[DIRECTIVE A]
Answer these from the Distributed.jl issue page:
(i) What license is the project under?
(ii) What number is the issue about broken error handling?
(iii) What message follows "Unhandled Task ERROR:" in the worker output?

>> BEGIN QUOTED PASSAGE

JuliaLang / Distributed.jl

Create and control multiple Julia processes remotely for distributed computing. Ships as a Julia stdlib.
https://docs.julialang.org/en/v1/stdlib/Distributed/
MIT License
20 stars 8 forks source link

broken error handling in message_handler_loop #91

Closed samtkaplan closed 4 months ago

samtkaplan commented 4 months ago

Problem introduced by https://github.com/JuliaLang/Distributed.jl/commit/fdf56f429cd44da6d5d08cb5208bbf41d5b3d0a5. The change means that we don't handle the case where wpid is invalid. In turn, this can result in an "Unhandled Task ERROR":

From worker 7:    Unhandled Task ERROR: no process with id 0 exists
From worker 7:    Stacktrace:
      From worker 7:     [1] error(s::String)
      From worker 7:       @ Base ./error.jl:35
      From worker 7:     [2] worker_from_id(pg::Distributed.ProcessGroup, i::Int64)
      From worker 7:       @ Distributed /opt/julia/share/julia/stdlib/v1.10/Distributed/src/cluster.jl:1098
      From worker 7:     [3] worker_from_id(pg::Distributed.ProcessGroup, i::Int64)

>> END QUOTED PASSAGE
>> BEGIN DATA EXCERPTS

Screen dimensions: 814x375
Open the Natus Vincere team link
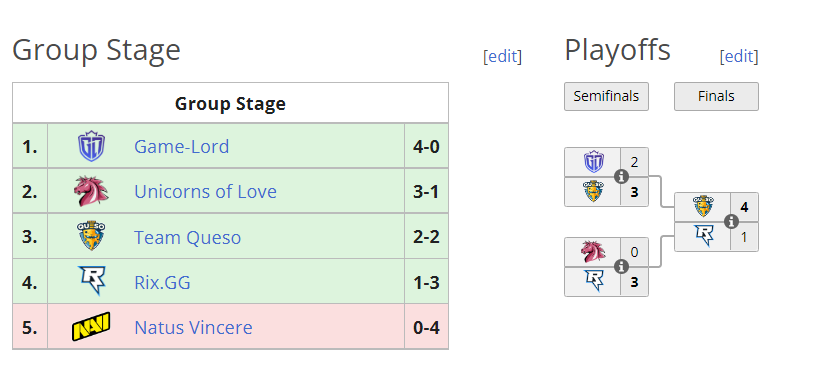coord(193,327)
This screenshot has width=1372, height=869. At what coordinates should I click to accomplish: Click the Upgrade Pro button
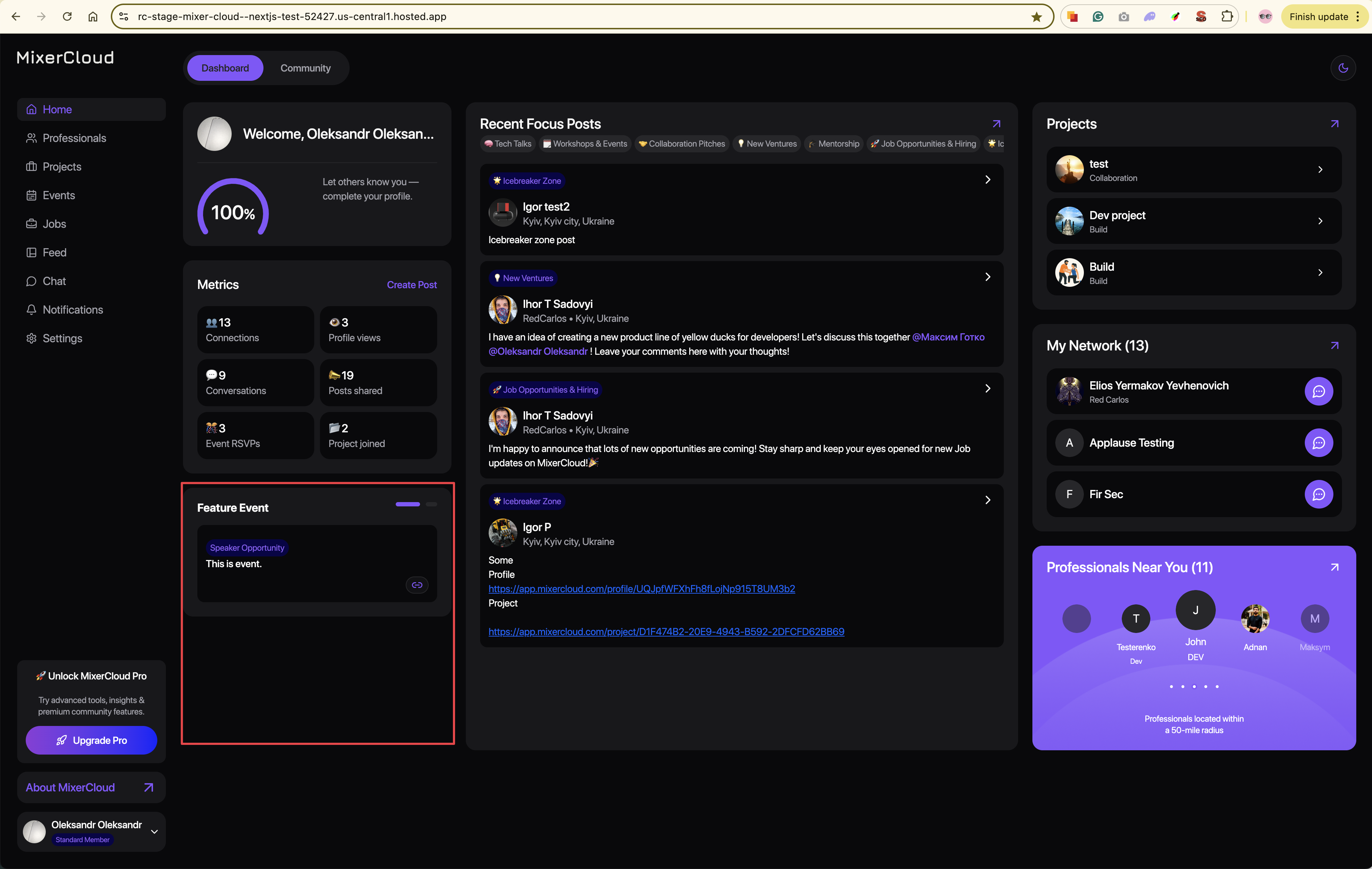point(91,740)
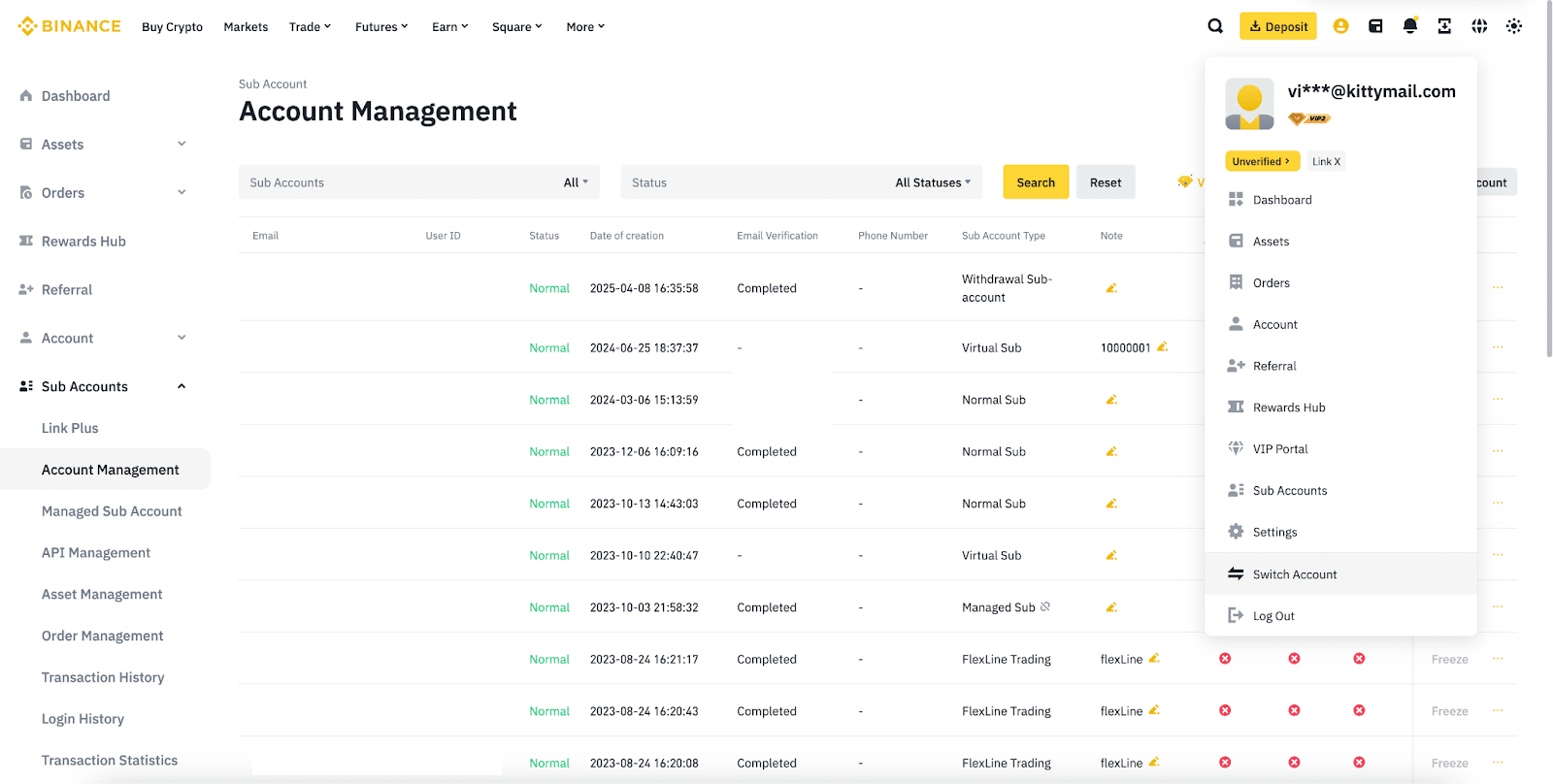The image size is (1553, 784).
Task: Toggle the light/dark theme sun icon
Action: (x=1513, y=26)
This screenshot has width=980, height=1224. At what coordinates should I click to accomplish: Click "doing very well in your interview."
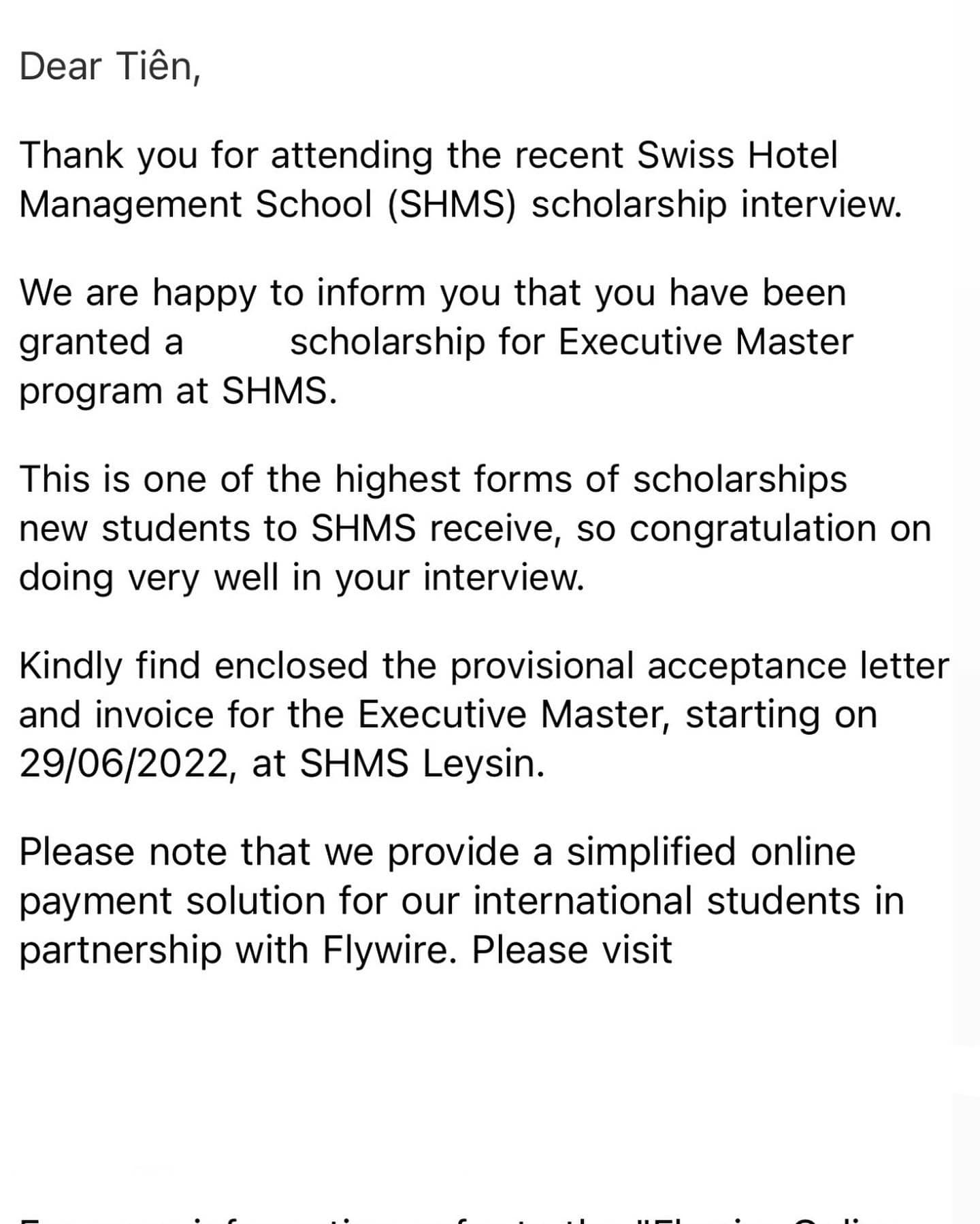[301, 578]
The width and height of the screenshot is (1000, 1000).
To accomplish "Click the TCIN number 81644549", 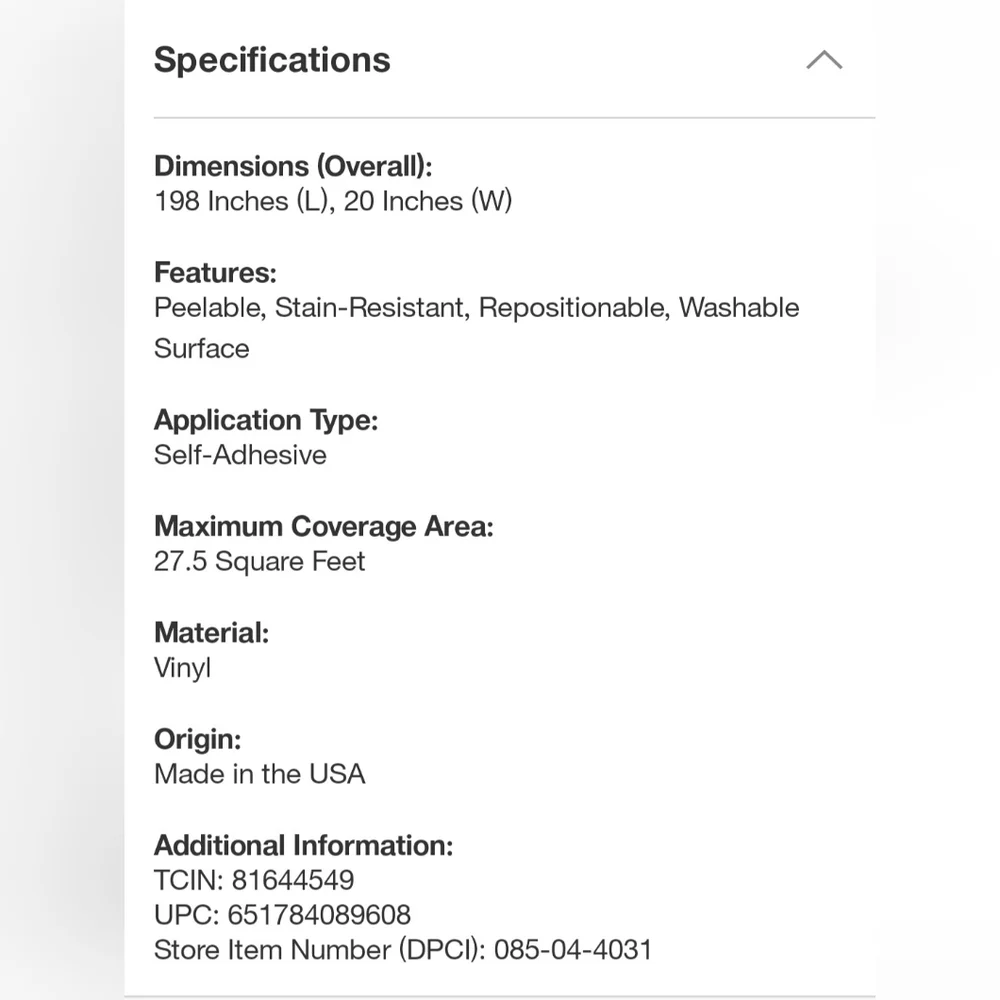I will 293,881.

>> END DATA EXCERPTS

[DIRECTIVE B] Set out the lines of the records from the line with "This screenshot has width=1372, height=869." to the line with "Action: (x=1513, y=26)", both included, as a numbered list with blank lines skipped. Leave the pictures out.

[WRITTEN ANSWER A]
(i) MIT License
(ii) #91
(iii) no process with id 0 exists

[WRITTEN ANSWER B]
1. This screenshot has width=1372, height=869. At what coordinates should I click to accomplish: Click the Upgrade Pro button
2. point(91,740)
3. The image size is (1553, 784).
4. Task: Toggle the light/dark theme sun icon
5. Action: (x=1513, y=26)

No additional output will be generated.